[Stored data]
*** Block opens ***

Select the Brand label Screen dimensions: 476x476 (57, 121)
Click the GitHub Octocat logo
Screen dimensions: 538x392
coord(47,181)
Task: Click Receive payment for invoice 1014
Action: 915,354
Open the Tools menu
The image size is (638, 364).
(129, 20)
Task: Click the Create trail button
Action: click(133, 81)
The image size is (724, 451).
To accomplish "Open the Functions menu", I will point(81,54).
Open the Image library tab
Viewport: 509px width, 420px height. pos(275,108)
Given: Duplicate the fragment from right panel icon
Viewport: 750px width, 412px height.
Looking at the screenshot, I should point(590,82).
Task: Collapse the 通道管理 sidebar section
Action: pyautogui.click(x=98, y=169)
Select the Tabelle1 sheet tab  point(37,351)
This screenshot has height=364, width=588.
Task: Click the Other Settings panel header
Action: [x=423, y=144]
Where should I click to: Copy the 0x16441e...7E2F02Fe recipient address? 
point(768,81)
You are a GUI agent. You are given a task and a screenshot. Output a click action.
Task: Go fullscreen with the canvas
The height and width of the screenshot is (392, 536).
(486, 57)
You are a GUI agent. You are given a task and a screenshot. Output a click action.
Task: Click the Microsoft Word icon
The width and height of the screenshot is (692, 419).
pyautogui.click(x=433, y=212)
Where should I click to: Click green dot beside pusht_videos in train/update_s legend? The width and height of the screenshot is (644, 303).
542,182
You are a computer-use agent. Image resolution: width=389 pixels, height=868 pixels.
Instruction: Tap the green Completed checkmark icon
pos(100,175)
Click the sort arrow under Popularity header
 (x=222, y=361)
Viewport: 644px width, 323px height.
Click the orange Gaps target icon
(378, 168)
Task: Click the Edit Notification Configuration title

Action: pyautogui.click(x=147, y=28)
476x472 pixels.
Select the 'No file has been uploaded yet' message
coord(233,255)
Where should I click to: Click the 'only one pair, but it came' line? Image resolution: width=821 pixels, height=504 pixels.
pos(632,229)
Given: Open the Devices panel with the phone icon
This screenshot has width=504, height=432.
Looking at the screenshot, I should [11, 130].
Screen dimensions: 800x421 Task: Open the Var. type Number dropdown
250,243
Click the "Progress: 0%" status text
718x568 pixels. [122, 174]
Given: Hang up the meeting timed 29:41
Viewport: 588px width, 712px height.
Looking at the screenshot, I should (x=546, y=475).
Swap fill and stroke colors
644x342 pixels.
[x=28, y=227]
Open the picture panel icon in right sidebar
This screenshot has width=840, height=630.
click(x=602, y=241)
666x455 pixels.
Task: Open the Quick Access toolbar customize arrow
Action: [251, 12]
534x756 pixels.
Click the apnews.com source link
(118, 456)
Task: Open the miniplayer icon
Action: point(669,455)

*** Block closes ***

▶ **Exercise requirements**: Where the string "right" appears in a line of the entries above, return that line.

▶ **Result of this exercise**:
Given: Duplicate the fragment from right panel icon
Open the picture panel icon in right sidebar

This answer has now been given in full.